The task
Return exactly the lines from the "The width and" line through the last line of the entries below. Include no pictures.

- Opening Delimiter -

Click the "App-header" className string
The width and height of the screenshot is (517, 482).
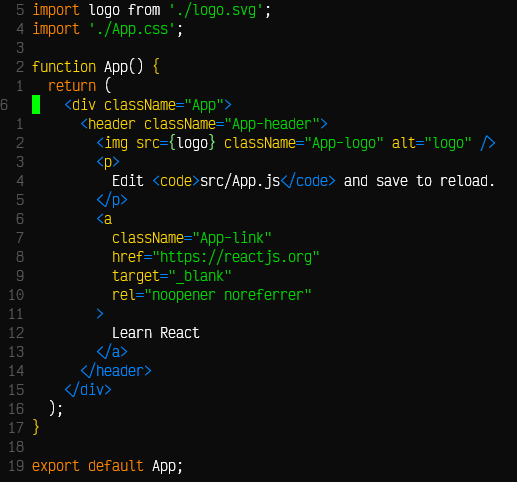[x=272, y=124]
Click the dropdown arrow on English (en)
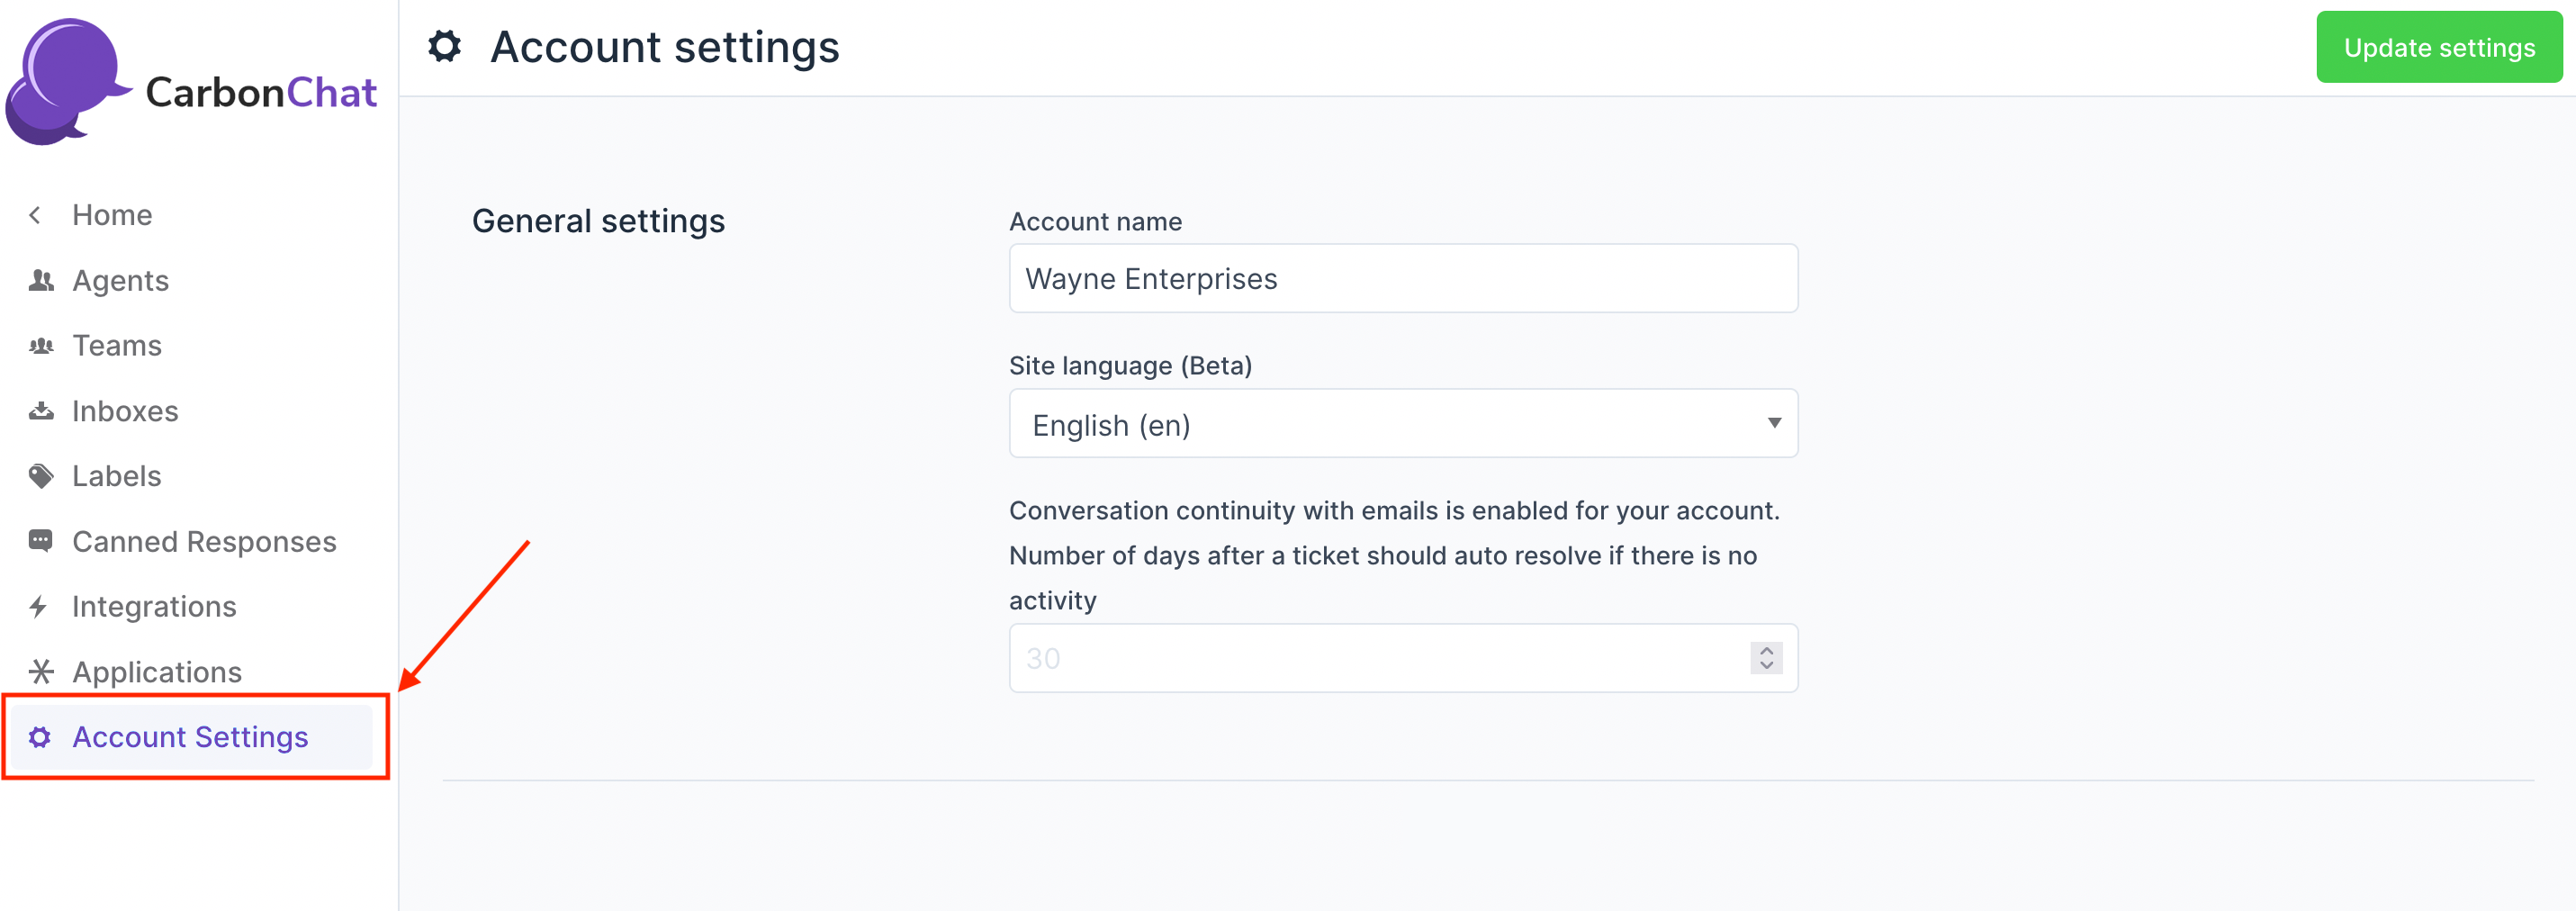2576x911 pixels. pyautogui.click(x=1773, y=423)
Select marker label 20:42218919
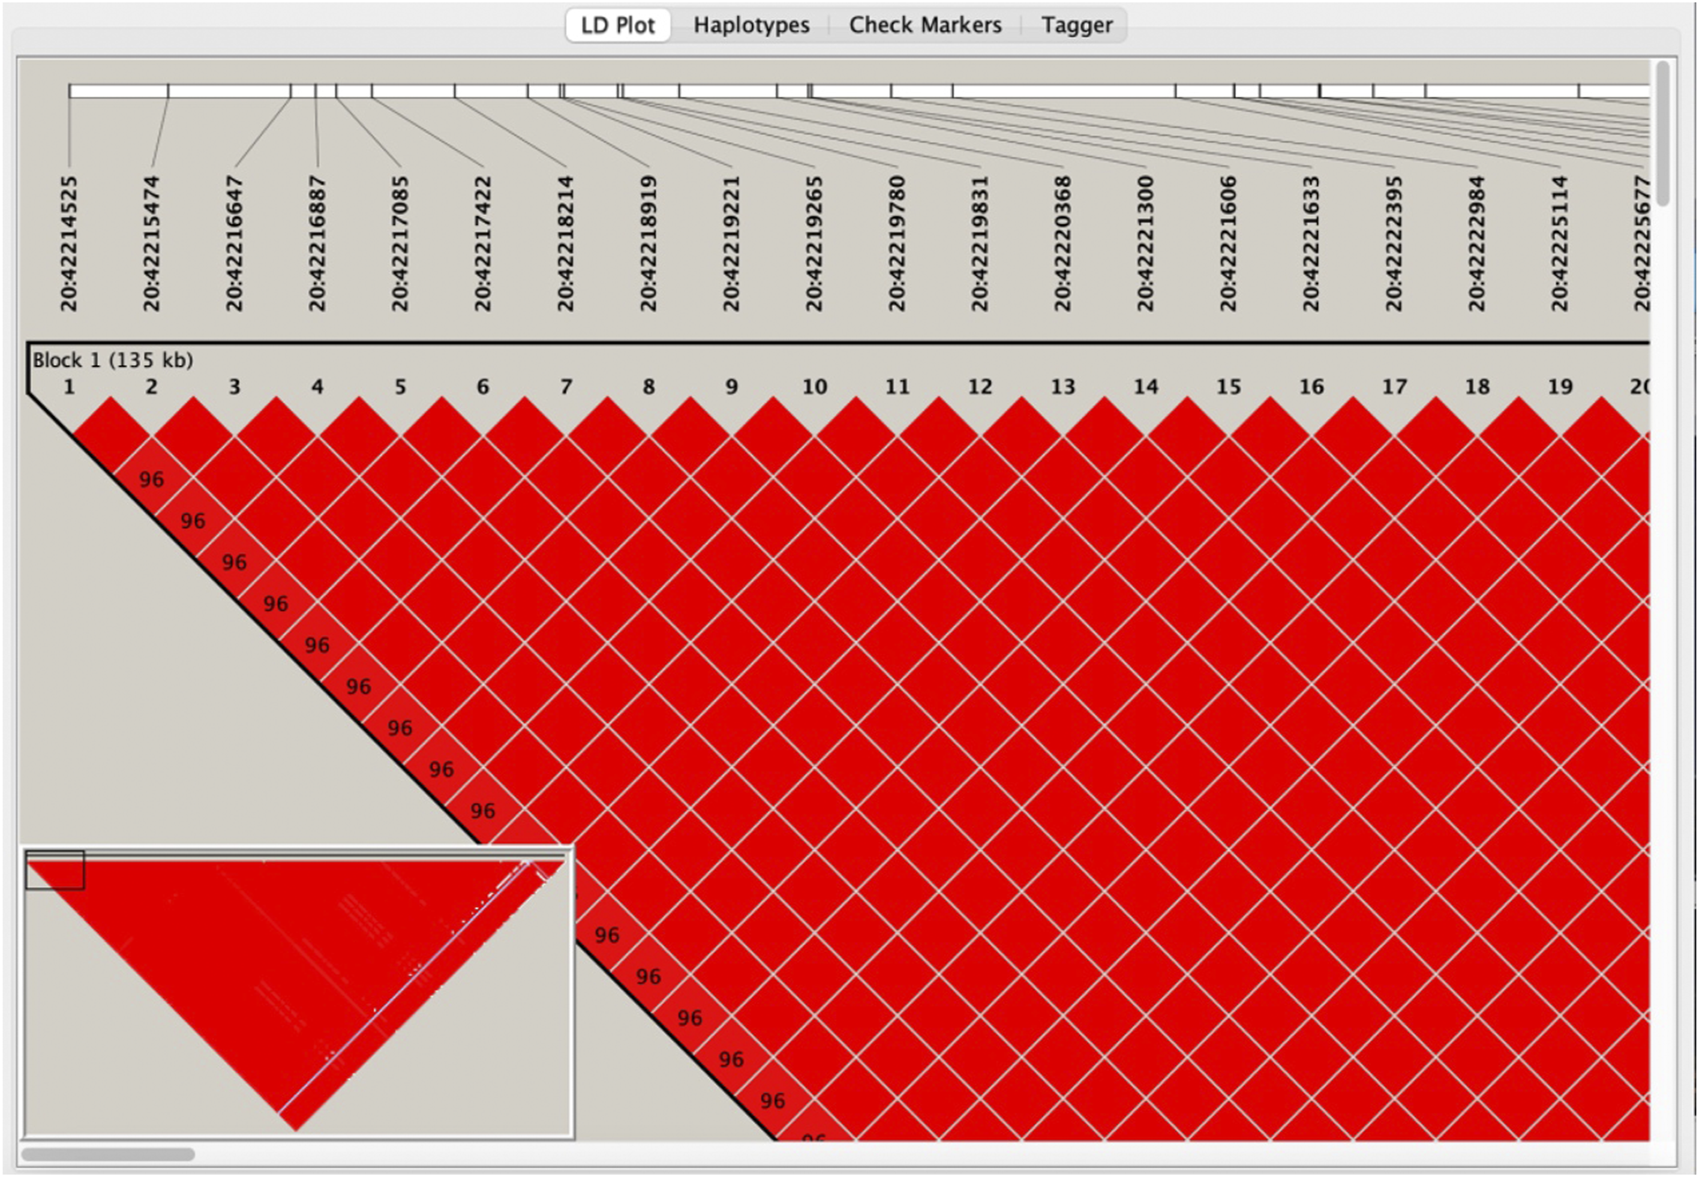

- Closing Delimiter -

Output below
The width and height of the screenshot is (517, 482).
[x=272, y=124]
Click the dropdown arrow on English (en)
2576x911 pixels. pyautogui.click(x=1773, y=423)
Select marker label 20:42218919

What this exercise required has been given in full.